* _Collected data_:
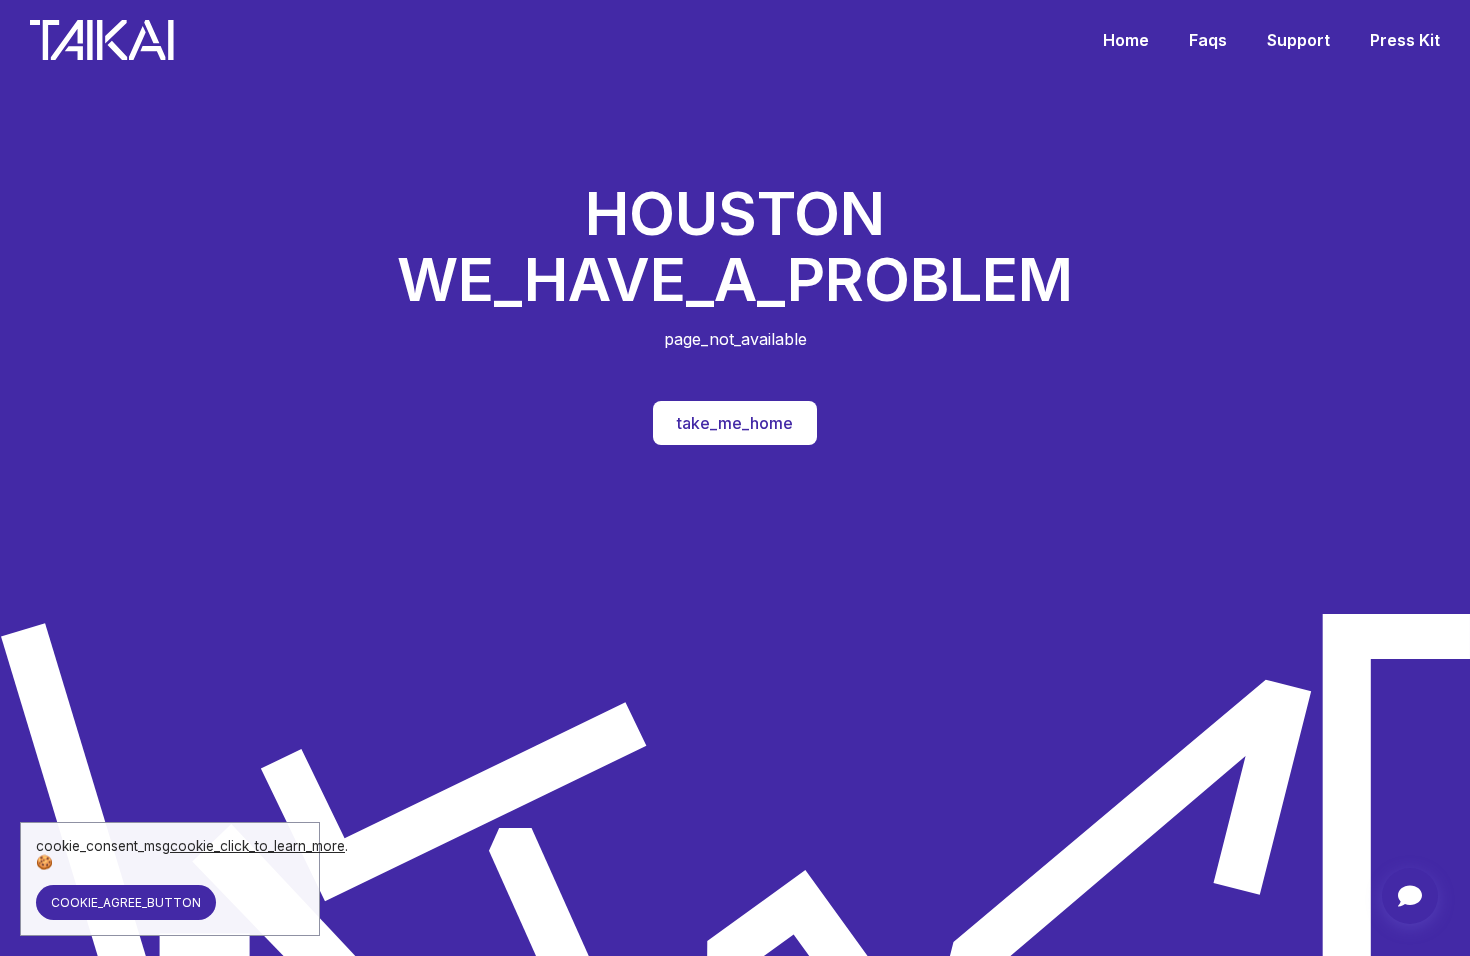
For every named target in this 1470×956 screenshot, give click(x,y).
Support (1298, 40)
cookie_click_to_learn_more (257, 846)
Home (1126, 40)
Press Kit (1405, 40)
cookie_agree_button (126, 902)
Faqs (1208, 40)
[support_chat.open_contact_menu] (1410, 896)
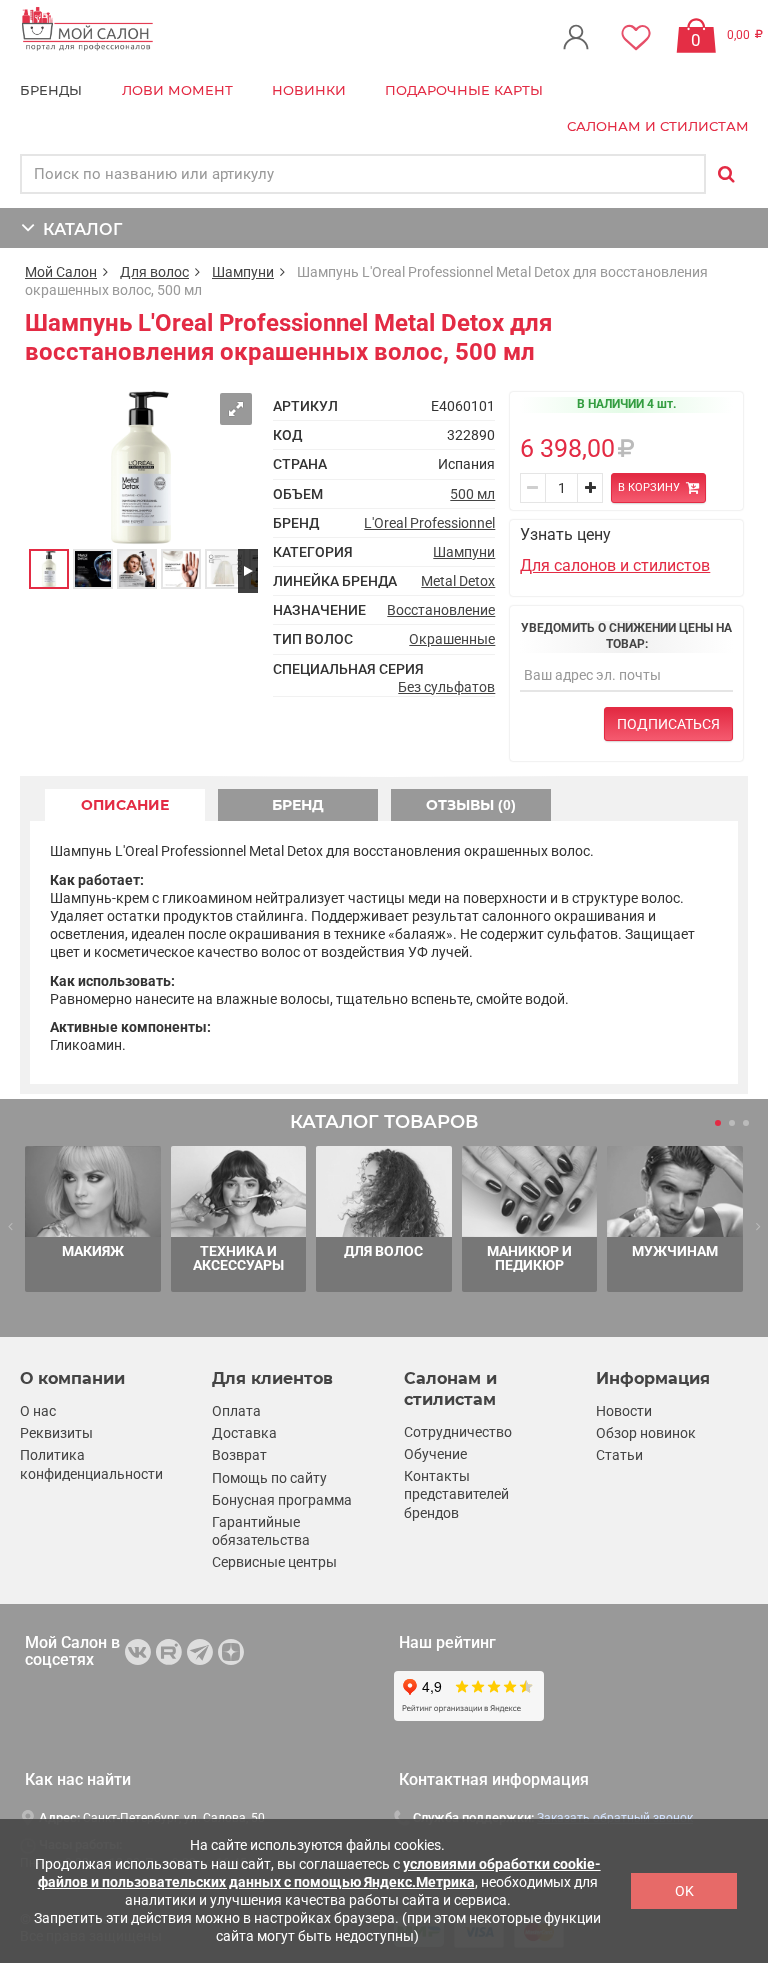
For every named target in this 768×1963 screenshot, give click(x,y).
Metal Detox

* _EXERCISE REQUIREMENTS_: The answer must be an exact copy of the lines from the one with "cookie_click_to_learn_more (257, 846)" through the final line above, both ends included, and nothing else; pictures stay out.

* _RESPONSE FOR THIS EXERCISE_:
cookie_click_to_learn_more (257, 846)
Home (1126, 40)
Press Kit (1405, 40)
cookie_agree_button (126, 902)
Faqs (1208, 40)
[support_chat.open_contact_menu] (1410, 896)
For every named target in this 768×1963 screenshot, give click(x,y).
Metal Detox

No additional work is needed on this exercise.